Mathematical modeling of the emergence of MC variants in the setting of altered switching rates. The emergence of MC cells (CFU count in the lung, y axis) in mice infected with a “switching” SM strain (blue and red lines) is modeled mathematically based on experimental data. Note that, according to this model, emergence would be greatly affected by a 10-fold higher switching rate. Gray represents decreasing CFU counts of SM cells in infected mice that mount a host response. Green represents increasing CFU counts in MC cell-infected mice that cannot clear the infection.

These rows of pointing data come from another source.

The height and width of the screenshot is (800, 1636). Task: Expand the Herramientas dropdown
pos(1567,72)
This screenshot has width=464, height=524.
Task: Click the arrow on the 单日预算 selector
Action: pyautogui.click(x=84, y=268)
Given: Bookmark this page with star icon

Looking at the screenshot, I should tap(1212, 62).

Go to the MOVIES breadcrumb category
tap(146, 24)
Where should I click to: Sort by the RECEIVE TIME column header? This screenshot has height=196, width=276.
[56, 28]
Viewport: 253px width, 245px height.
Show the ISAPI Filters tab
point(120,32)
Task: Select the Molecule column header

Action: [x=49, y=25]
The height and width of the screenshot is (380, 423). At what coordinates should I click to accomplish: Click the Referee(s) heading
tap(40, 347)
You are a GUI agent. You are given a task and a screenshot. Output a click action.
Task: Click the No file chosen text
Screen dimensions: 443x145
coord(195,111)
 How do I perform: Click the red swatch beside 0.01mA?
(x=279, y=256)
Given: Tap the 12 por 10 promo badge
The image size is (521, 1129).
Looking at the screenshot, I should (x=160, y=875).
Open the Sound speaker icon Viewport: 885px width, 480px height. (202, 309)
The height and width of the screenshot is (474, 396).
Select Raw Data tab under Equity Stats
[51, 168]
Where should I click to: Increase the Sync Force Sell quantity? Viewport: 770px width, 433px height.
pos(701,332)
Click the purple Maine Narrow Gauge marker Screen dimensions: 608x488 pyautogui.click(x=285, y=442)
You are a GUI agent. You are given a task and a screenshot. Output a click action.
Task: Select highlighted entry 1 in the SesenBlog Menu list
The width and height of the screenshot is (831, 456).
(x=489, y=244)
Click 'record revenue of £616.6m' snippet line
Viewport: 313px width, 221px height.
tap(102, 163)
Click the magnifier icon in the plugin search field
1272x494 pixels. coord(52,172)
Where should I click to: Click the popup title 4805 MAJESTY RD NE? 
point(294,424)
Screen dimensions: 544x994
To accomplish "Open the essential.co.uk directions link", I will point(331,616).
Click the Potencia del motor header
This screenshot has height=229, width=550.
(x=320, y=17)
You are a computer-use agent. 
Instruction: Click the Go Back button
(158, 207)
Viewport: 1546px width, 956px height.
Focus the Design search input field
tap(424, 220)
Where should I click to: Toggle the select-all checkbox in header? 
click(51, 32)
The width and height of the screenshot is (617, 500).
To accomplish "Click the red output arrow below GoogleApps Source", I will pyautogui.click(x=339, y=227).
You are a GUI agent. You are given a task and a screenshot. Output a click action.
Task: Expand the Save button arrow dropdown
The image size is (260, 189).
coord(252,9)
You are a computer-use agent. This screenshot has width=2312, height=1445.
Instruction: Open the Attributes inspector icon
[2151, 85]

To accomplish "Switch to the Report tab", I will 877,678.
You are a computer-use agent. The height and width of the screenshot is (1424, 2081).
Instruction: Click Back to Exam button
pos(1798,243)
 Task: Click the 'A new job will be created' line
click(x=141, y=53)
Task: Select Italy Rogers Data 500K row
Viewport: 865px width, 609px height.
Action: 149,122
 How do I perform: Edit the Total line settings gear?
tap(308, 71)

The emergence of MC colonies was modeled according to biological data derived from two large murine infection experiments (5, 6) in which >100 mice were infected i.t. with 10⁴ SM or MC CFU (5, 6). These experiments had demonstrated that mice infected i.t with 10⁴ SM cells exhibited a lung CFU count of log 6.25 at day 14. These mice cleared the infection by day 140. In contrast, mice infected i.t with 10⁴ MC cells exhibited a comparable lung CFU count of log 6.0 at day 14. MC cell-infected mice did not clear the infection (median survival time of 33 days and a lung CFU count of more than log 7). A simple mathematical model for the growth of A (SM) and B (MC) cells whose in vivo growth was influenced by the immune response was devised as outlined in Materials and Methods. The emergence of MC cells derived from switching of SM to MC at rates of 1:20,000 and 1:2,000 was modeled in parallel (Fig. 6), demonstrating that changes in switching rate without changes in host response would greatly affect the emergence of MC cells in vivo.